start Records provided

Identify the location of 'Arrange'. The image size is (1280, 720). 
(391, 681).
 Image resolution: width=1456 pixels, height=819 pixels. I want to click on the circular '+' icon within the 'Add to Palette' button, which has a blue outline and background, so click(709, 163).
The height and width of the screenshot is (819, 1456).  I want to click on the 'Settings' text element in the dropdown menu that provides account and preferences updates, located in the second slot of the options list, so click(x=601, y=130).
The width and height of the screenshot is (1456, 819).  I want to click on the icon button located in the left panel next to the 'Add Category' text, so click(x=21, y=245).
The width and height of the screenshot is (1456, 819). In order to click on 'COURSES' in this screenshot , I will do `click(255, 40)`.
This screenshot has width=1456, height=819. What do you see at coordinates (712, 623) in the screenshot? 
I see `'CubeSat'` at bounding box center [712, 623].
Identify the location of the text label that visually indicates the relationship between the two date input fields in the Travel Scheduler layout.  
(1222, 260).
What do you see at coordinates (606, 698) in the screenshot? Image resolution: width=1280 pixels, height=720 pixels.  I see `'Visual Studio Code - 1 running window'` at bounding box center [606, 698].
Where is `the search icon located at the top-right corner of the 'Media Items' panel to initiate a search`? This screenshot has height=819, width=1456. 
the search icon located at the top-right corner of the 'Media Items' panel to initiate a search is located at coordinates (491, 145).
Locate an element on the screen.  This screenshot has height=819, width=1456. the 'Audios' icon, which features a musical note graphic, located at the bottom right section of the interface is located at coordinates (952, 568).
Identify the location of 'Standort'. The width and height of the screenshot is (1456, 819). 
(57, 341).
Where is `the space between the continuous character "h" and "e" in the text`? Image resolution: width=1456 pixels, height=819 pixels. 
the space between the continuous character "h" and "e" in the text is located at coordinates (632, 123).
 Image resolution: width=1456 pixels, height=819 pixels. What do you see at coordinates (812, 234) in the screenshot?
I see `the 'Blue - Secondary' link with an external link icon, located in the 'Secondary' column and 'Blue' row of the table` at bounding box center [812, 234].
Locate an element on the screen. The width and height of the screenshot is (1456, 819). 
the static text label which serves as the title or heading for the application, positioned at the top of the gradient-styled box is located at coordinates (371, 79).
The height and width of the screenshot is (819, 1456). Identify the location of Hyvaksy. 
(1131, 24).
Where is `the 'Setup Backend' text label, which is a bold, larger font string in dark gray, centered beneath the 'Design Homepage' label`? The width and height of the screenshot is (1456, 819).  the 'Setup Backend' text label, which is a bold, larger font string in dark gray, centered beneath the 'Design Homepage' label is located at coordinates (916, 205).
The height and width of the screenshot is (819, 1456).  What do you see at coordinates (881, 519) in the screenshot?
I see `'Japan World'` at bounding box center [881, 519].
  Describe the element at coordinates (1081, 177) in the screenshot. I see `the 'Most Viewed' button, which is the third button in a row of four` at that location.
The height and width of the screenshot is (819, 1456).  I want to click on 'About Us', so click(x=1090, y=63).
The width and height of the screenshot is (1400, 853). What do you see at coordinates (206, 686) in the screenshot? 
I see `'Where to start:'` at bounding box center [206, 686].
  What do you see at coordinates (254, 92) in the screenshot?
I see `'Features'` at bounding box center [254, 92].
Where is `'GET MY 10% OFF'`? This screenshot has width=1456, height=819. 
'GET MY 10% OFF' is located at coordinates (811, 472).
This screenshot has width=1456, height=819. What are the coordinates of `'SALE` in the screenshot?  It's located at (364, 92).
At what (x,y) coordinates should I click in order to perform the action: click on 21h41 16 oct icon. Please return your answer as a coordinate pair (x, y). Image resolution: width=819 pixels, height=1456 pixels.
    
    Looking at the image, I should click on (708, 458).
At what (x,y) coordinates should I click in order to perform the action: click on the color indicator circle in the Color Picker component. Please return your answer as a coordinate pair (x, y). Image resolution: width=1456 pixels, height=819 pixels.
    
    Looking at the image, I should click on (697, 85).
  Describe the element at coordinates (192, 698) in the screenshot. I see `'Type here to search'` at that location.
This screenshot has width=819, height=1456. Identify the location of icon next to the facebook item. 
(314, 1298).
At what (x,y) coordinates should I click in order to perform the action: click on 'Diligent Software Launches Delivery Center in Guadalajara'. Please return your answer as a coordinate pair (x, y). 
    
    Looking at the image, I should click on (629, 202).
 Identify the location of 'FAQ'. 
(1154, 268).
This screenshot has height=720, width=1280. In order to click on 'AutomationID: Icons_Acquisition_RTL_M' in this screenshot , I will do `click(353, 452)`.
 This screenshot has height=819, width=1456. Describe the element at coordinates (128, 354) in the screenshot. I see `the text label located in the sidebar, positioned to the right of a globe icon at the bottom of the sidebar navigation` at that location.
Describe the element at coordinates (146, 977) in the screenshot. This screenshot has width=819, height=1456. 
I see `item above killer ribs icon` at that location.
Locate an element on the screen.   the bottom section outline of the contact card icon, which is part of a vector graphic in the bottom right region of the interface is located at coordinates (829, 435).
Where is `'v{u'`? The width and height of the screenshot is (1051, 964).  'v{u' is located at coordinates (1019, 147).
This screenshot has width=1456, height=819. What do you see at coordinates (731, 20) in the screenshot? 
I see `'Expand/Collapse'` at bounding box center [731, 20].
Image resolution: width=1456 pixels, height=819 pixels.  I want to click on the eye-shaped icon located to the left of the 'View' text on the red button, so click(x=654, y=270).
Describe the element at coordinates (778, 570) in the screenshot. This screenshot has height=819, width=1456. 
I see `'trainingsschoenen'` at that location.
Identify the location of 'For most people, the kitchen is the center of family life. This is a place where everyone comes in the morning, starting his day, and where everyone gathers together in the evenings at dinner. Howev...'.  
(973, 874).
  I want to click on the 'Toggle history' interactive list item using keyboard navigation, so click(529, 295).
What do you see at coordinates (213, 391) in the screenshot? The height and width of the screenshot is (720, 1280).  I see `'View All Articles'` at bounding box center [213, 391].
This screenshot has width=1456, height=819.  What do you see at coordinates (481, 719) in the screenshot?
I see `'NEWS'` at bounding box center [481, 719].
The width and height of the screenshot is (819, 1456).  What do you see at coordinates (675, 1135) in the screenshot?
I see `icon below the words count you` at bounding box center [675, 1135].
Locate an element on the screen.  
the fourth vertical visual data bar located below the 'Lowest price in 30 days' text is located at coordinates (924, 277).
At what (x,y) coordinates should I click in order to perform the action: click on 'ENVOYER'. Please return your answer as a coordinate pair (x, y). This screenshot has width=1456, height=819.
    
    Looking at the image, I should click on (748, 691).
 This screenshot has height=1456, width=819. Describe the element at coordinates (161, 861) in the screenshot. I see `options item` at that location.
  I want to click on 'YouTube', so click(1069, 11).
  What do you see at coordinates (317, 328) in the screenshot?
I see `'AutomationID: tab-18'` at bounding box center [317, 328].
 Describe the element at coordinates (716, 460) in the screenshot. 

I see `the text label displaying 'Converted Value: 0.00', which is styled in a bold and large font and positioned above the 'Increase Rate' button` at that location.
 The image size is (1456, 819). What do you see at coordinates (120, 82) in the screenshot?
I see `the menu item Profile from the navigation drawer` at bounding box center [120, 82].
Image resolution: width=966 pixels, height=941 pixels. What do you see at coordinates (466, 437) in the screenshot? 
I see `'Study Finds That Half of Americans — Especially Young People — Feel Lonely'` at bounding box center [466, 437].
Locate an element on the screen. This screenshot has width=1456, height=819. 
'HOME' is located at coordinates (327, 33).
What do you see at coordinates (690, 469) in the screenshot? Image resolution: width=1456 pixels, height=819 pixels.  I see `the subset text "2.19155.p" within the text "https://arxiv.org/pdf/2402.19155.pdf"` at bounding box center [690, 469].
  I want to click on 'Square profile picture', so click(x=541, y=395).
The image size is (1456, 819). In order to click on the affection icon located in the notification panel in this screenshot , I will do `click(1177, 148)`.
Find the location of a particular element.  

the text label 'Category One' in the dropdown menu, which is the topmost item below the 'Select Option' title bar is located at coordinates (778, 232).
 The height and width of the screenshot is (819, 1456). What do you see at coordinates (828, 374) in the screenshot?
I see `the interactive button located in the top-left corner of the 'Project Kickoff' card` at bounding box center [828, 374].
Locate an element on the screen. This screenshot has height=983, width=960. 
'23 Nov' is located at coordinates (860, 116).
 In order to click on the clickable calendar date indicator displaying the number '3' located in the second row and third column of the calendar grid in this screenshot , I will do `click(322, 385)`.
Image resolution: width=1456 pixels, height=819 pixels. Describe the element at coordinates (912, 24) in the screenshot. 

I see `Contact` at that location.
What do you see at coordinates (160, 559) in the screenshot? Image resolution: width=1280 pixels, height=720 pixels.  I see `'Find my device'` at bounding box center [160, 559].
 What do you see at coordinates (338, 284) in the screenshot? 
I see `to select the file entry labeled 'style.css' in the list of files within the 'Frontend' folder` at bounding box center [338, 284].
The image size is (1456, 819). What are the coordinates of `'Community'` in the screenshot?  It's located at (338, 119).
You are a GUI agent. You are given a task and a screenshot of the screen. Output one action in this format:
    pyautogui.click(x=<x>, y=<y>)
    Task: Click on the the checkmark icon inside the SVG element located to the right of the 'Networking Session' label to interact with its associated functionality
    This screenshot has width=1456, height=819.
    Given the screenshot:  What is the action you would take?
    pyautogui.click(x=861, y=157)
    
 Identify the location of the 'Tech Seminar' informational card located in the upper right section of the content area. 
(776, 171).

end Records provided

**Exercise aim:** Copy out word for word everything in the items above, from the line containing "coordinates (1019, 147)." down to the line containing "center [731, 20].", with both of those lines included.

**Full answer:**
Where is `'v{u'`? The width and height of the screenshot is (1051, 964).  'v{u' is located at coordinates (1019, 147).
This screenshot has width=1456, height=819. What do you see at coordinates (731, 20) in the screenshot? 
I see `'Expand/Collapse'` at bounding box center [731, 20].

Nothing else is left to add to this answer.